Learning How to Haggle in Jaffa

Updated: Aug 26, 2022


At this time of year, the hot, dry plains surrounding Tel Aviv are drab shades of brown, sand and white limestone, punctuated with dusty greens from eucalyptus trees and the deep almost black-greens of pencil pines. There are occasional huge bushes of flowering bougainvillea, providing a stark contrast to the dusty, wilted landscape in which they sit.

Further out you find citrus and pomegranate orchards, together huge groves of date palms and olive trees. Often these fields are surrounded by thick, impenetrable barriers of prickly pear – if you want to steal some fruit your prize will be hard won.

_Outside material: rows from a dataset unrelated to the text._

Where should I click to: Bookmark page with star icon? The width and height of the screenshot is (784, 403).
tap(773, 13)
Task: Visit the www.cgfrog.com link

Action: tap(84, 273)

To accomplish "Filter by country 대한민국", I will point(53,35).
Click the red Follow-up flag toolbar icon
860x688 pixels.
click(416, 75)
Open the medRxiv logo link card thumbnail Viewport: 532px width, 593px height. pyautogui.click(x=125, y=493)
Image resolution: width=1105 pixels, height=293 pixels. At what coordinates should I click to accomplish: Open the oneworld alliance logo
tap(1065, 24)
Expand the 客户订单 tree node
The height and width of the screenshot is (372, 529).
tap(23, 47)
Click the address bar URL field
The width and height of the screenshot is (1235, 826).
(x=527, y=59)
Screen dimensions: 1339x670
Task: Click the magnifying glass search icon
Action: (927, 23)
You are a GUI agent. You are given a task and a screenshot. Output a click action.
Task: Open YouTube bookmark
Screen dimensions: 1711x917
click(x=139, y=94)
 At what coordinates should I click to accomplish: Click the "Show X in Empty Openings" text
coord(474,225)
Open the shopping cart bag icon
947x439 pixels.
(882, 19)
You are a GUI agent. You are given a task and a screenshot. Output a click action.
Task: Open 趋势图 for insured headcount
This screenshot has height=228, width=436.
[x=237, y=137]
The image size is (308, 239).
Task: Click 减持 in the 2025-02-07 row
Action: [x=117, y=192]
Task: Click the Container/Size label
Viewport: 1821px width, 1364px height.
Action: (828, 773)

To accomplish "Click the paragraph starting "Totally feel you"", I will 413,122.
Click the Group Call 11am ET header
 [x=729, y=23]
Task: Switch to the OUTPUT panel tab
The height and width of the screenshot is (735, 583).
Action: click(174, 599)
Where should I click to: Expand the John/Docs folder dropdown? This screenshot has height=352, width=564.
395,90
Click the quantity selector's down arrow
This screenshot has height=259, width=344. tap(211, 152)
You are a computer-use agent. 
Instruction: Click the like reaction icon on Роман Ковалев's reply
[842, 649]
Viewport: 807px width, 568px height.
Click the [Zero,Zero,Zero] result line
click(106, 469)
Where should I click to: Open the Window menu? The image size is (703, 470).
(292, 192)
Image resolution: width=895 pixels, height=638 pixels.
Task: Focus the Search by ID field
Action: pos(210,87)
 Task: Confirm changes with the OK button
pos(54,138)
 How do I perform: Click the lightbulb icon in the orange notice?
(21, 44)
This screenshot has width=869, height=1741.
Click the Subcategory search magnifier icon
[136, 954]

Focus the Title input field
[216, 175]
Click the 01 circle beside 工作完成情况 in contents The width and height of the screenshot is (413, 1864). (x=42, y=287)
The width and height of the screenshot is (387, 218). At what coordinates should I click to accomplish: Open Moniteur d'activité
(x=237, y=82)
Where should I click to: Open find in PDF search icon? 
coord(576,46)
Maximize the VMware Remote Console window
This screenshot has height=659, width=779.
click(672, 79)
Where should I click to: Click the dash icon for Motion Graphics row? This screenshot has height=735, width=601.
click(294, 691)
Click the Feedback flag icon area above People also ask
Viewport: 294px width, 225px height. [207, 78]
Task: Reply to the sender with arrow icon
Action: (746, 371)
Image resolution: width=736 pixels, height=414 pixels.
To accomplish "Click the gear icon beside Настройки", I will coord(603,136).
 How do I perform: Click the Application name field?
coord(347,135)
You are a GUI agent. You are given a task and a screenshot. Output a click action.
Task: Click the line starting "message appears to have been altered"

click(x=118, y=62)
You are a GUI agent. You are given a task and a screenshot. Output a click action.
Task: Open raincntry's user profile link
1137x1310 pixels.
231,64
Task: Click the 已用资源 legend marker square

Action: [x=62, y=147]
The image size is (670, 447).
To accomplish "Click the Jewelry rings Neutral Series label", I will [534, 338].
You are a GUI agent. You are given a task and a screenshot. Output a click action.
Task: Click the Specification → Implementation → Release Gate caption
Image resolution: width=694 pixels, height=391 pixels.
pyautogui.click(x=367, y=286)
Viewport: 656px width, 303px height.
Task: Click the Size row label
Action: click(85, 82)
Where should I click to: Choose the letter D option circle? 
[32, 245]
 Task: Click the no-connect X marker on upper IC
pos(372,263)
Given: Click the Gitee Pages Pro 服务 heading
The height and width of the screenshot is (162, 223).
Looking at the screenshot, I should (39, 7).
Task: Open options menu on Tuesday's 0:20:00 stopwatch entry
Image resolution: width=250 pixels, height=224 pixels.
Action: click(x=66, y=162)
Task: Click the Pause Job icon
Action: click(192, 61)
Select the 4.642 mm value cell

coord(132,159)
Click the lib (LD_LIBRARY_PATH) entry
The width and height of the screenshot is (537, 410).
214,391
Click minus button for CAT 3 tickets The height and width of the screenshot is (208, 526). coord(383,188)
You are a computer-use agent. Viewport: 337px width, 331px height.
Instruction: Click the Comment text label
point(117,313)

The city of Tel Aviv is modern and its builders certainly didn’t place a great emphasis on architectural merit. The buildings are primarily off-white, dirty-cream and concrete colour and overwhelmingly they feature a brutal modernist design. Actually, that’s being a little too kind. It’s more like brutal ‘functionalist’ design – it provides shelter but has little aesthetic appeal.

Many years ago I was offered a posting to Tel Aviv. Apply and you’re guaranteed to get the job, I was told. So much for merit selection. It was actually part of a not very subtle plot to get me out of the country so I would stop proving to be such a distraction to a certain case officer who management preferred to concentrate on his job.

At the time his job was to thwart a rather serious terrorist organisation that was trying to set up shop in Australia, so you can see management’s point. But seeing how Douglas went on to become the 3rd most highly ranked officer in his organisation and we’ve now been together 35 years, I would say he was able to focus on me and his job, wouldn’t you agree? And I worked in the same area, so in my own small way I did my own little bit of thwarting as well.

Now I’ve seen Tel Aviv I’m glad I didn’t wind up living there for a few years. Having said that, many young Israeli men have a certain lean, hard look that’s quite attractive. Just saying ….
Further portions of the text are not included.